Die Zahl der Blutspender in Deutschland ist im Jahr 2024 leicht zurückgegangen, wie das Deutsche Rote Kreuz (DRK) jetzt bekannt gab. Demnach nahmen rund 3,16 Millionen Menschen an einem der bundesweiten DRK-Spendetermine teil – das sind etwa 11.000 weniger als im Vorjahr.
Besonders besorgniserregend ist laut DRK der Rückgang bei den Erstspenderinnen und Erstspendern: Ihre Zahl sank im Vergleich zu 2023 um knapp 19.000 Personen. Diese Entwicklung bereitet den Verantwortlichen zunehmend Sorgen – insbesondere, weil sich der Trend vor allem in den jüngeren Altersgruppen abzeichnet.

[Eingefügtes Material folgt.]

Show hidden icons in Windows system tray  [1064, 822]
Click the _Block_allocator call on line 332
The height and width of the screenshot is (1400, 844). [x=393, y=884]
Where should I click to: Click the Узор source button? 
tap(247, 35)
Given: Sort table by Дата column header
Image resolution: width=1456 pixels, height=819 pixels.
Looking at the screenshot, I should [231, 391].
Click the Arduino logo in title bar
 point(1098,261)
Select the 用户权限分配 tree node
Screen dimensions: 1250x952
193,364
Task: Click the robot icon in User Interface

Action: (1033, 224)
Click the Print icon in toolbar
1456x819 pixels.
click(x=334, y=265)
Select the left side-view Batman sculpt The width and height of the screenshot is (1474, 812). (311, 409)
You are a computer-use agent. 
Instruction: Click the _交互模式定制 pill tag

„Wenn junge Menschen seltener spenden, fehlt uns langfristig der Nachwuchs“, so ein Sprecher des Roten Kreuzes. Die Versorgungssicherheit mit Blutkonserven könne dadurch in Zukunft gefährdet sein – gerade angesichts einer alternden Bevölkerung und des steigenden Bedarfs in der medizinischen Versorgung.
Gründe für den Rückgang sind vielschichtig
Experten sehen mehrere Faktoren hinter dem schwindenden Engagement: fehlende Aufklärung, Zeitmangel, aber auch eine geringere Bindung an gesellschaftliches Engagement in manchen Altersgruppen. Zudem gebe es nach der Pandemie eine gewisse Zurückhaltung, sich in medizinischen Kontexten zu engagieren – obwohl die Abläufe beim Blutspenden sicher und gut organisiert sind.
DRK wirbt verstärkt um junge Spender
Um der Entwicklung entgegenzuwirken, will das DRK künftig noch gezielter junge Menschen ansprechen, unter anderem mit Social-Media-Kampagnen, Informationsveranstaltungen an Schulen und Universitäten sowie Anreizen für regelmäßiges Spenden. „Blutspenden rettet Leben – und ist ein unkomplizierter Weg, aktiv zu helfen“, heißt es aus dem Verband.
Denn eines bleibt klar: Ohne kontinuierliches Engagement aus der Bevölkerung ist das Blutspendenetz in Deutschland nicht aufrechtzuerhalten. Jeder Rückgang – so gering er zunächst wirken mag – ist ein Warnsignal mit langfristiger Wirkung.